Personal information
- Full name: Paul Bower
- Born: 9 January 1988 (age 38)
- Original team: Peel Thunder (WAFL)
- Draft: No. 20, 2005 National Draft, Carlton
- Height: 194 cm (6 ft 4 in)
- Weight: 92 kg (203 lb)
- Position: Defender

Playing career^{1}
- Years: Club / Games (Goals)
- 2006–2012: Carlton / 70 (5)
- ^{1} Playing statistics correct to the end of 2014.

Career highlights
- Carlton Past Players Encouragement Award 2007;

= Paul Bower =

Australian rules footballer

Paul Bower (born 9 January 1988) is an Australian rules footballer who formerly played for the Carlton Football Club in the Australian Football League.

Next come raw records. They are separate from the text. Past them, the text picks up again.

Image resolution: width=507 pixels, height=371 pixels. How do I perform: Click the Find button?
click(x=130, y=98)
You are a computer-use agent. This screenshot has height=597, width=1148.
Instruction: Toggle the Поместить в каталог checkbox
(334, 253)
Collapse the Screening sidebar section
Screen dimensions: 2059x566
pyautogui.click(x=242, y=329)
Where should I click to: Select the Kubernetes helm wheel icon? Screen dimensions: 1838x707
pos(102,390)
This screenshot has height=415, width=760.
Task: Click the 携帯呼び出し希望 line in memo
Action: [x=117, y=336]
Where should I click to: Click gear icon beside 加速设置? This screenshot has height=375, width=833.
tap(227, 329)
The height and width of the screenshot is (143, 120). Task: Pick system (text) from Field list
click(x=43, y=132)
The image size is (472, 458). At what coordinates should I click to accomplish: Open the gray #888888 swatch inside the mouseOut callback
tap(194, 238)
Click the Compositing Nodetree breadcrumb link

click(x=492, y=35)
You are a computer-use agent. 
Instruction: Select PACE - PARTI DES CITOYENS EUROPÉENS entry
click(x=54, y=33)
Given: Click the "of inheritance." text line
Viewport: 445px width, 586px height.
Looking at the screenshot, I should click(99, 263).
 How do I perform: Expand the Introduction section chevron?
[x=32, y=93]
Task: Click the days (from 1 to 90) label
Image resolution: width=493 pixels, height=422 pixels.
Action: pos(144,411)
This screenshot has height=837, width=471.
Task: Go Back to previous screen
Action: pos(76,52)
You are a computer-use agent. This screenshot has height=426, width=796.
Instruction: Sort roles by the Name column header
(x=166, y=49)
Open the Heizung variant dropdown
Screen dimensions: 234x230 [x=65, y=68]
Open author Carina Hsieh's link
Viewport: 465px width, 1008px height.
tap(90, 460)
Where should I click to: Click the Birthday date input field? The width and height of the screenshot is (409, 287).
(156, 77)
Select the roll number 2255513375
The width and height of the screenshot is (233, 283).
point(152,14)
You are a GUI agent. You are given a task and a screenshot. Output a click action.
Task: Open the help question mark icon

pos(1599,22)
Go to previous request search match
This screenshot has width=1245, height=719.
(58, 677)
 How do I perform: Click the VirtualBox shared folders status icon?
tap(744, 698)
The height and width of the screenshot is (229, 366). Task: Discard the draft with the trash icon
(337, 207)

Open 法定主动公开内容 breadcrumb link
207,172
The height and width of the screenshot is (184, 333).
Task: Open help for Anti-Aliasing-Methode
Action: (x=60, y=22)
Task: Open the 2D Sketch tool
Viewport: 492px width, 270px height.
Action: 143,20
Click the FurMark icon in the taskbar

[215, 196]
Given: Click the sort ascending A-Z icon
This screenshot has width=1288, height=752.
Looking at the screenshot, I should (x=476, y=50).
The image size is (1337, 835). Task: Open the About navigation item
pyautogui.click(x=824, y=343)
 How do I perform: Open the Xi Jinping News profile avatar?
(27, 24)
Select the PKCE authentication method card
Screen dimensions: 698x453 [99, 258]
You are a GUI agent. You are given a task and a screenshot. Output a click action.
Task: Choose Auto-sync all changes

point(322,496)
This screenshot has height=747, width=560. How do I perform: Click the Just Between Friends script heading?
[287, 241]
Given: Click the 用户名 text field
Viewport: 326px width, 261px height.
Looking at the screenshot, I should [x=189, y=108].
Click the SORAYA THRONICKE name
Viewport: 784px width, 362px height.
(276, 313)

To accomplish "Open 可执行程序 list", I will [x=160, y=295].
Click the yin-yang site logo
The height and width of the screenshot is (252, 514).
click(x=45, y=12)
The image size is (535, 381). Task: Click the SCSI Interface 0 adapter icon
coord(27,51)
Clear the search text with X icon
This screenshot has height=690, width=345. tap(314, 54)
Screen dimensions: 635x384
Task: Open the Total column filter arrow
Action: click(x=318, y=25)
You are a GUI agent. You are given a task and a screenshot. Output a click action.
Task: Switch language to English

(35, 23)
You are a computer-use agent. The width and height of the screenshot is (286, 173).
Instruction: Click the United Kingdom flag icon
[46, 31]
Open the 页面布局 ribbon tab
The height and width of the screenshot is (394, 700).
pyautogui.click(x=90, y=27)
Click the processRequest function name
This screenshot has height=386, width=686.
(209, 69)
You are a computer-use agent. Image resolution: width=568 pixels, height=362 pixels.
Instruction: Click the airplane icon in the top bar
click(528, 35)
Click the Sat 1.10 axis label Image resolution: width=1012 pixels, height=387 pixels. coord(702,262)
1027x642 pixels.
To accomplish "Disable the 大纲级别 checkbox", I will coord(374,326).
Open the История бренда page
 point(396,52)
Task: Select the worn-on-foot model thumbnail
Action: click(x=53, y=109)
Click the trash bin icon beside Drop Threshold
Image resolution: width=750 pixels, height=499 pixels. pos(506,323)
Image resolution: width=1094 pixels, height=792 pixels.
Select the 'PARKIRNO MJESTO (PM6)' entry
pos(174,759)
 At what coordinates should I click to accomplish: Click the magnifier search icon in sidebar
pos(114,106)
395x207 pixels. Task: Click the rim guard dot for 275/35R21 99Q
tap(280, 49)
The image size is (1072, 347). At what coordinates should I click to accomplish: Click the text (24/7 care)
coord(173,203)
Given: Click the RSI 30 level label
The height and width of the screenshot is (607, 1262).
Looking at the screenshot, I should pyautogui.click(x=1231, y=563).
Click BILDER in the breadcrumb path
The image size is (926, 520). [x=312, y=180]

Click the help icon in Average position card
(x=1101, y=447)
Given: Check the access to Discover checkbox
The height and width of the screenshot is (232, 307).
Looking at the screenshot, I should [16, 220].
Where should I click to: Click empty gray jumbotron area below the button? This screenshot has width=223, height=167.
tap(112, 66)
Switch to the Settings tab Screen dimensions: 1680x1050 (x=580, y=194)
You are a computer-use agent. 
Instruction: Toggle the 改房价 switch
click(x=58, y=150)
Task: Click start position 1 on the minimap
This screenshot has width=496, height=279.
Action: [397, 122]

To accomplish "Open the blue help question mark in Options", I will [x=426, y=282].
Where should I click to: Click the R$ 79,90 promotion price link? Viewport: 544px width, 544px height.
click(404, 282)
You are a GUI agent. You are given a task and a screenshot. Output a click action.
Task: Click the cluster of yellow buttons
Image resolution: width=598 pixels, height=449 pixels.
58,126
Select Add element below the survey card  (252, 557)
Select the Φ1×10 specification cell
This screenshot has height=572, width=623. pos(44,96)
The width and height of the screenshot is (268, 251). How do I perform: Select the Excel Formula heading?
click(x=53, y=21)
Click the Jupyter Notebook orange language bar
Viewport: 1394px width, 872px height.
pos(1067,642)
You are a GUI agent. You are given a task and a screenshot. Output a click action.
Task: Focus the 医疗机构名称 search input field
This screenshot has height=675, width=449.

He was recruited as the number 20 draft pick by Carlton in the 2005 AFL draft from Peel Thunder. He played the first half of the season in the Northern Bullants as a safe-marking backman, before missing two months through injury. Shortly after returning from injury, he made his AFL debut in Round 21 of the 2006 AFL season, playing the final two games of the year.

He began to gain regular selection in 2008, playing as the second tall defender. He played several very good defensive games, before sustaining a shoulder injury in Round 10 against Geelong which saw him miss ten games. He returned for the final two rounds of the year.

2009 was a breakthrough season for Bower. He began to take more difficult defensive roles, added a strong rebounding aspect to his game, and began to show strong leadership amongst the young Carlton defenders. Bower would ultimately finish seventh in the John Nicholls Medal, after being as high as second after thirteen rounds. However, his 2010 and 2011 seasons were hindered by repeated injuries to his quadriceps; he played only fifteen games across the two seasons, and did not match his 2009 form.

At the conclusion of the 2011 season, Bower was close to being delisted due to league rules requiring at least three players be delisted each year. The decision came down to being between Bower and Setanta Ó hAilpín, and Bower was ultimately retained due mostly to Ó hAilpín being five years older. He played a further ten games in 2012, but was delisted at the end of the season. Michael Malthouse describes Bower’s delisting as ‘the most disgraceful day in Carlton history’ and ‘a stain on the great game that is football.’ (Source?)

==Post-AFL career==
After being delisted, Bower returned to Peel Thunder for the 2013 WAFL season. In 2014, he returned to Melbourne and signed with Heidelberg in the Northern Football League, where he remains as of 2017.

Of Māori heritage, Bower is one of the few Maori Australians in the history of the VFL/AFL and proudly wears a tribal tattoo on his left arm.